■ **WHAT IS REQUIRED**
Look through the records below for the line with "The image size is (1188, 744).". Return that line and each one after it up to and including the line with "Click the split pane icon above scrollbar", exactly.

START SUPPLIED MATERIAL

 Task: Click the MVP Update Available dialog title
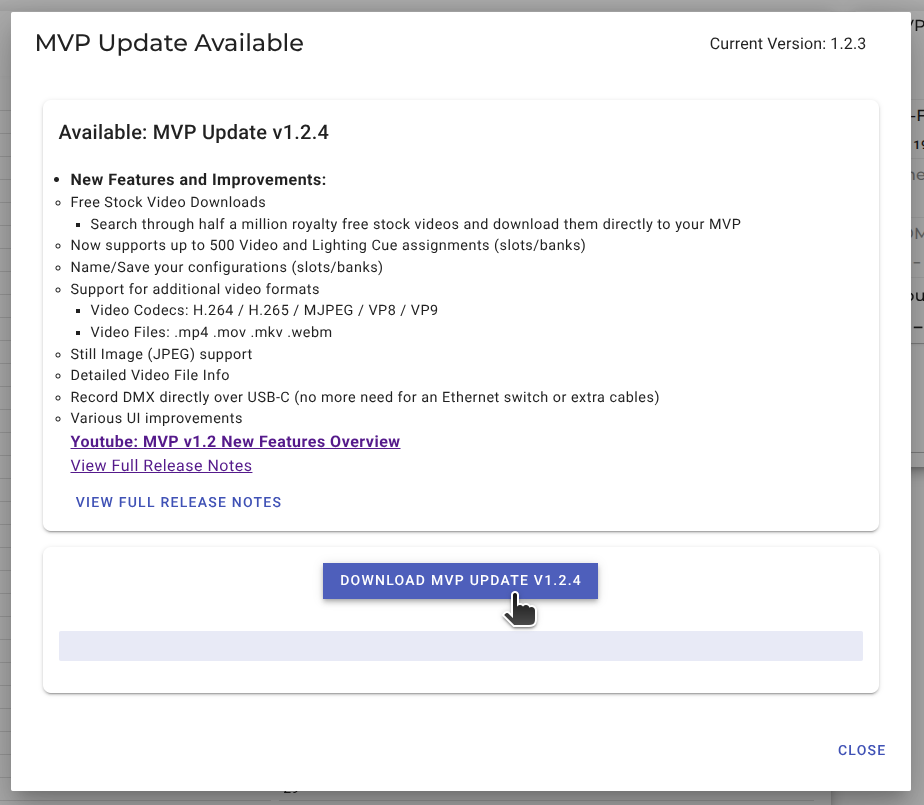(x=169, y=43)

END SUPPLIED MATERIAL
START SUPPLIED MATERIAL

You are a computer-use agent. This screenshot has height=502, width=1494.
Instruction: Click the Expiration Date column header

END SUPPLIED MATERIAL
START SUPPLIED MATERIAL

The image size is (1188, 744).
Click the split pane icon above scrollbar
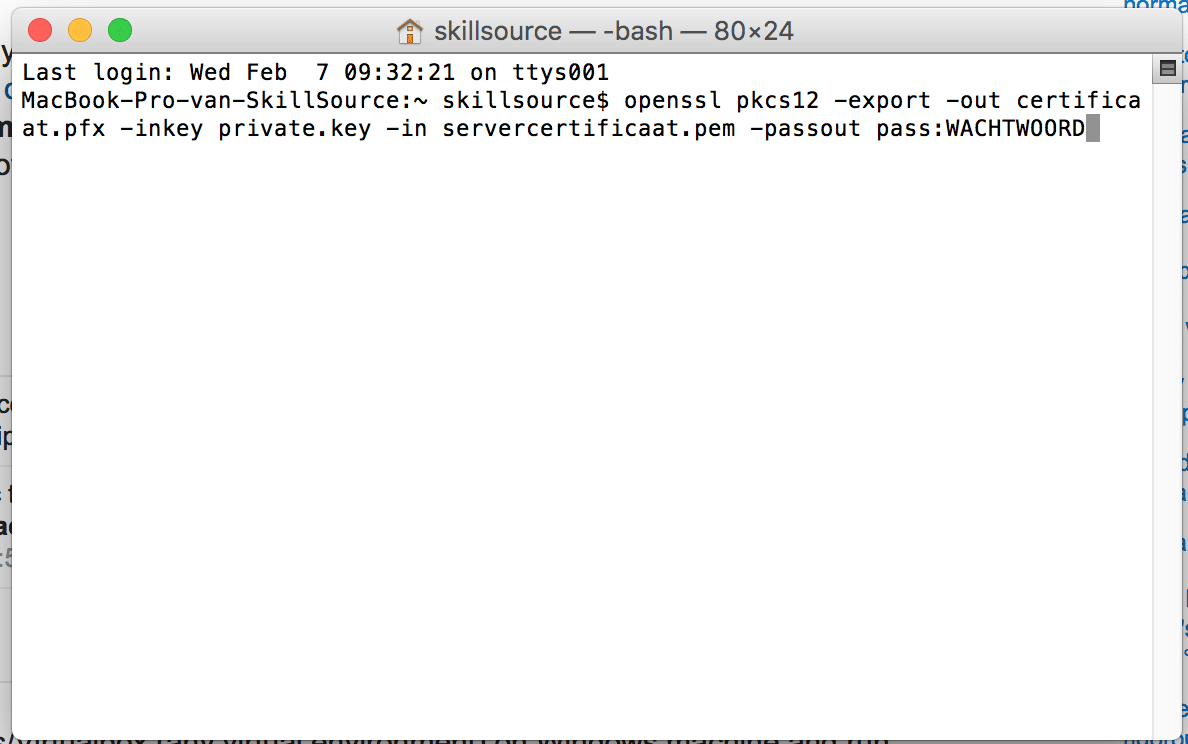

END SUPPLIED MATERIAL

■ **PROBLEM SOLUTION**
The image size is (1188, 744).
Click the split pane icon above scrollbar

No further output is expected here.